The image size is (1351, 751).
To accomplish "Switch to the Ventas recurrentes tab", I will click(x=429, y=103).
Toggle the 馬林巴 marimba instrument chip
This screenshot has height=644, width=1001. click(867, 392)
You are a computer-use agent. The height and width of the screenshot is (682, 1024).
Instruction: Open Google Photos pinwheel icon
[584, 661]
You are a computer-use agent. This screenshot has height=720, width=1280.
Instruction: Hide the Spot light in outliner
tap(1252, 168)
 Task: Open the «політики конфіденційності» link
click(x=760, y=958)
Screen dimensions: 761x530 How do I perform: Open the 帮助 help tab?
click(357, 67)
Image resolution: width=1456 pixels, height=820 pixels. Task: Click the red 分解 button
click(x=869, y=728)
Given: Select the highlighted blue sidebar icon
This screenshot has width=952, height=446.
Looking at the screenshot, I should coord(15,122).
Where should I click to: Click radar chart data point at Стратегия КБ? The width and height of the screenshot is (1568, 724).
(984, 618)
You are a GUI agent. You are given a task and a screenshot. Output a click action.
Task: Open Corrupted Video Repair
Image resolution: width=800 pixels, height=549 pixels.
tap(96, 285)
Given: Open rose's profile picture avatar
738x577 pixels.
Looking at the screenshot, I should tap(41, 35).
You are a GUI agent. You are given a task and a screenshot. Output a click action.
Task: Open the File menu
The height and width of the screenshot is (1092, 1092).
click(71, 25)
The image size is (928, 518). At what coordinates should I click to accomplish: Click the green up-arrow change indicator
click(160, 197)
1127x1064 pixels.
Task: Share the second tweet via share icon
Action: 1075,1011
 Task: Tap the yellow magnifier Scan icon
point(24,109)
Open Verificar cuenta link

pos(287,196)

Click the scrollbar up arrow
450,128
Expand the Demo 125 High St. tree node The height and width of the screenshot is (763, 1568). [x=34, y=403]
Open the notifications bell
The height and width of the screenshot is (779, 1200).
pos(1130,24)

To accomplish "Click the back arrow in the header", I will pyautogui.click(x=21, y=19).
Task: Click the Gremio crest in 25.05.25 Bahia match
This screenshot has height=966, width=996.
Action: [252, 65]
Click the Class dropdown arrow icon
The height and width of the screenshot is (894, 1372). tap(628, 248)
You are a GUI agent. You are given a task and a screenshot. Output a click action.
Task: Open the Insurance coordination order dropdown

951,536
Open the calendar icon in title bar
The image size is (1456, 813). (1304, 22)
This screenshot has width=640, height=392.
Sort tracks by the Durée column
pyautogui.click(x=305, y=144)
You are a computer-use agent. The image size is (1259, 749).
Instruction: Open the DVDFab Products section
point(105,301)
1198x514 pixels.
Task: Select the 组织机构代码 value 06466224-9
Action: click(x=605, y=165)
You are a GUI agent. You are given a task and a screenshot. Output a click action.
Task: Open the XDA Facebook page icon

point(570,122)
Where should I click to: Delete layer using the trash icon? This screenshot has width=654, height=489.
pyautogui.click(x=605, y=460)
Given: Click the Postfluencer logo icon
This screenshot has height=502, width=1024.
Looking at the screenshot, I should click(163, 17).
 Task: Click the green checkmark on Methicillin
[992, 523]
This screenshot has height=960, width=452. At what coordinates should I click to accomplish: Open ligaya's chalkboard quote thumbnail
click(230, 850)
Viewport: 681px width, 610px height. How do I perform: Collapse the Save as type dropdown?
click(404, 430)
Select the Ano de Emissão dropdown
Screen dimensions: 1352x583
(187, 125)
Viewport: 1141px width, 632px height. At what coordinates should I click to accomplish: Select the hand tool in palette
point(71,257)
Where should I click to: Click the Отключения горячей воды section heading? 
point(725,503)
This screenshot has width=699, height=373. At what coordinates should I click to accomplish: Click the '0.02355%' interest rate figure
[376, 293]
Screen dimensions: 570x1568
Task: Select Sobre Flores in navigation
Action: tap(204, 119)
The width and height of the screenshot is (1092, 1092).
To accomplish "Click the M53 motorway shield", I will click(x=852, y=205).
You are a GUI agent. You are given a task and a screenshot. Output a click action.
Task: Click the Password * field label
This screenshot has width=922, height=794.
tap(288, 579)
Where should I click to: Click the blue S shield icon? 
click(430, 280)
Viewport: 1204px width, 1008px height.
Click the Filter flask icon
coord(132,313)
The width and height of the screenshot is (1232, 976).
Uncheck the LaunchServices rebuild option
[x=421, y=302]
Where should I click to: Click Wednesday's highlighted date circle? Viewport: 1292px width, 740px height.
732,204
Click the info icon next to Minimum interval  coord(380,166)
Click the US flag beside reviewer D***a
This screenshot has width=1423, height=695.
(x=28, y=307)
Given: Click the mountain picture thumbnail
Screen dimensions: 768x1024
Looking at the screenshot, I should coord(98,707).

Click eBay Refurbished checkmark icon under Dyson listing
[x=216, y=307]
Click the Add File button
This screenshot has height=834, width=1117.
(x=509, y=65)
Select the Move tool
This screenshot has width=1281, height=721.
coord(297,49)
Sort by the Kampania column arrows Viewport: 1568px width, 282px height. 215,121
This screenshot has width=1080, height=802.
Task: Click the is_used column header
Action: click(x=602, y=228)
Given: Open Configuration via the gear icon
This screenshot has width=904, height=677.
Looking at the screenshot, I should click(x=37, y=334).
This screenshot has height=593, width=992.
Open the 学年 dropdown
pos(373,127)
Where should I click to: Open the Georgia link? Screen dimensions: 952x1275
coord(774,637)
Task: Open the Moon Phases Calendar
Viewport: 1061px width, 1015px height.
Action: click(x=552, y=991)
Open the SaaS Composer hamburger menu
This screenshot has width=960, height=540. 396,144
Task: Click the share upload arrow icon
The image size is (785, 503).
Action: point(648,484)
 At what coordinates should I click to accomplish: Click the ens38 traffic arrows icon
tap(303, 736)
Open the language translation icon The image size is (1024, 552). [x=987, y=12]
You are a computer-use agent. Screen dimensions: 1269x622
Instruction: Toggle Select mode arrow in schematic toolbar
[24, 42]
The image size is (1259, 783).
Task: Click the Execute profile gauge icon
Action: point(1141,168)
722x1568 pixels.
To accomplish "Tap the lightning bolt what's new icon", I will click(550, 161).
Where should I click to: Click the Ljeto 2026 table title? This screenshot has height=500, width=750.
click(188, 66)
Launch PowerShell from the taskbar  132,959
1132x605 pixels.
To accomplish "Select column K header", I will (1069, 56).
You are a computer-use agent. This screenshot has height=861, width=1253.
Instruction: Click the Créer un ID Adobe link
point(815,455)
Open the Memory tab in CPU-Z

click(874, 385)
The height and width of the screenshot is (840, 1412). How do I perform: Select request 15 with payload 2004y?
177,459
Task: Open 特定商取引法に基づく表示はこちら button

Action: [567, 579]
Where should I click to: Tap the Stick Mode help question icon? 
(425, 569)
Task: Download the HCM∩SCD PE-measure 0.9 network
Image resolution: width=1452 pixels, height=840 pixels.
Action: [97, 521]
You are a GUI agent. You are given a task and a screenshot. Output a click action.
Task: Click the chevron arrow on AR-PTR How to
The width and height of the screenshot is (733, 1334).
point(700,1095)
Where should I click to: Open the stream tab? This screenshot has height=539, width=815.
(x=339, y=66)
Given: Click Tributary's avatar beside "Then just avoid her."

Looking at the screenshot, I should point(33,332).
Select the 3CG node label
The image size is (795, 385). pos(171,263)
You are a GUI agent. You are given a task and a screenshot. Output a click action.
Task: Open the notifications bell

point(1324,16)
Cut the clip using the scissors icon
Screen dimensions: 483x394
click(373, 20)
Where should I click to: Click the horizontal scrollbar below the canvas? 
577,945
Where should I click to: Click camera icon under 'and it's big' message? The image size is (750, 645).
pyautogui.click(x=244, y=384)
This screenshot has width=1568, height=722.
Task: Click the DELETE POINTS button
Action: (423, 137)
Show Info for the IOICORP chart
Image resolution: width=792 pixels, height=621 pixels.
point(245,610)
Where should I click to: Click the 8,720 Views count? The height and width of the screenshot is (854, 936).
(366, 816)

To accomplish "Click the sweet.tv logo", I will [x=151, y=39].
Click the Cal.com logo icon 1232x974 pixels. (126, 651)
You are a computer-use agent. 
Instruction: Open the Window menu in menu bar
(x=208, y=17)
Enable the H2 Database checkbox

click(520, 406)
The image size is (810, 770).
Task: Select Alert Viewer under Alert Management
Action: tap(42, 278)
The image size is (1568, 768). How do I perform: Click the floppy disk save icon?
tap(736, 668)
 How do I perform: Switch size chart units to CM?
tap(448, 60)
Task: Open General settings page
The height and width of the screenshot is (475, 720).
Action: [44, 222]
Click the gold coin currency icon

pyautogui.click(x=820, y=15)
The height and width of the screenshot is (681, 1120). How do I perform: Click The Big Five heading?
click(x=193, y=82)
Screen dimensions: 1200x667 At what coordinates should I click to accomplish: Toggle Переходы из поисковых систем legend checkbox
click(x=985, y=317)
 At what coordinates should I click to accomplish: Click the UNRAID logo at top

=-=-=

*Required action*. Copy each line of the records above that carries the word "computer".

*Task result*.
You are a computer-use agent. The height and width of the screenshot is (682, 1024).
You are a computer-use agent. This screenshot has height=720, width=1280.
You are a computer-use agent. The image size is (1259, 749).
You are a computer-use agent. Screen dimensions: 1269x622
You are a computer-use agent. This screenshot has height=861, width=1253.
You are a computer-use agent. 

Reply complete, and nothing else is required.